Lane, meanwhile, was generally more even-keeled. Since the events in question, he has retired from an active role at the firm. In a previous life, he served in the armed forces, and today he sort of presents like a retired general.

Perhaps the biggest gotcha moment of the day was a revelation that Mary Meeker, the famous internet analyst who joined Kleiner Perkins in 2010, was apparently excluded from the senior and most lucrative role for perhaps a year on the fund she helps run, during an era that predates that Pao lawsuit.

This was according to a November 2011 document surfaced by Exelrod, which included the list of managing partners on the Kleiner Perkins Digital Growth Fund (internally called DGF): Brook Byers, John Doerr, Bing Gordon, Bill Joy, Ray Lane and Ted Schlein. They are all men.

Meeker is and has been one of the main leaders of DGF, which is dedicated to Kleiner Perkins’ late-stage Internet investments, such as Square, Waze, Spotify and Lending Club. It was not immediately clear why she was excluded from the documents.

The discrepancy is important because managing partners share in the returns for funds, meaning they have huge upside if investments do well.

When asked about it on the stand, both Lane and Schlein testified that they thought Meeker would have been a managing partner at the time, because she runs DGF. But apparently she was not.

Exelrod suggested Meeker only got the title and the riches associated with managing partner after Ellen Pao filed her lawsuit. He was unable to prove the point yet, but it was clear that the plaintiff will return to this issue at a later date.

The trial has established that a lack of human resources oversight seems to have been a long-time problem for Kleiner Perkins.

On the stand, Lane admitted to mistakes in how he handled personnel decisions.
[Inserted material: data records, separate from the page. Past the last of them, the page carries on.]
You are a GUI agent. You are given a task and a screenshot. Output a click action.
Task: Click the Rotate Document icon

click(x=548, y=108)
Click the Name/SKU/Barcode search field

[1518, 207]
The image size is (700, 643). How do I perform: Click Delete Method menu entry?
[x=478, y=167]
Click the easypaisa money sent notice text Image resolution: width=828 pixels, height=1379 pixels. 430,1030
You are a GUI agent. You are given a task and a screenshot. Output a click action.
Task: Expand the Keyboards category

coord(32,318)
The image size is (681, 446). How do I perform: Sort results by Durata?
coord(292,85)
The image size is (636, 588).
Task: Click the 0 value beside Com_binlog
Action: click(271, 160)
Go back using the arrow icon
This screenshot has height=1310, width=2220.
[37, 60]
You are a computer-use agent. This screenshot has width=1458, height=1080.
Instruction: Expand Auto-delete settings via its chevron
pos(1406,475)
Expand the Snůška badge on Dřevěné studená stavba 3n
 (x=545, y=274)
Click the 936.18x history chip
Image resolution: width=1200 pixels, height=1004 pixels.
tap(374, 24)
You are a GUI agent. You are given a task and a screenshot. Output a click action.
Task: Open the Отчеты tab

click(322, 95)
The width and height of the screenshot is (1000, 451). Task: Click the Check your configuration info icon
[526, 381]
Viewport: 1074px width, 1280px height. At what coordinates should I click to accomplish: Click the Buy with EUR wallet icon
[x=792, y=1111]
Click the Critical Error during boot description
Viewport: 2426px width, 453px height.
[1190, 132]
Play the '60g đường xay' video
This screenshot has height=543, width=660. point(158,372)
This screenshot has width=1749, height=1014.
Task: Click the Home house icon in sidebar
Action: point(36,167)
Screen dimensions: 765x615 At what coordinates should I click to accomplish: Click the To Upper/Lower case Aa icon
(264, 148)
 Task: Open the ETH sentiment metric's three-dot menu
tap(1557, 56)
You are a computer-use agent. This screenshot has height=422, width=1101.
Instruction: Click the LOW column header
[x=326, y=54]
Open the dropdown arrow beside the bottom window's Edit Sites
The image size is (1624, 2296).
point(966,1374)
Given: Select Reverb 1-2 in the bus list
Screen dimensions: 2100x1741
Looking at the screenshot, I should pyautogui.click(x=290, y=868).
For instance, Lane helped support and promote former Kleiner Perkins partner Ajit Nazre even after he had initially — though apparently only briefly — lied about having an extramarital affair with Ellen Pao. And after another former Kleiner Perkins partner, Trae Vassallo, complained that she’d been harassed, also by Nazre, Lane did not initially report and escalate the incident, saying he wanted to wait for her to talk to her husband and decide how to handle it.

But Lane rejected claims from Pao and Vassallo that he had told Vassallo — perhaps jokingly — that she “should be flattered” by Nazre’s attention. “It’s just not me,” he said. “I would never say something like that. The first time I heard those words were in the press.”

And Lane said he meant no slight at all when he asked Vassallo and Pao to take notes on a whiteboard at an offsite strategy meeting. In retrospect, he said, he “sincerely apologizes” for that mistake.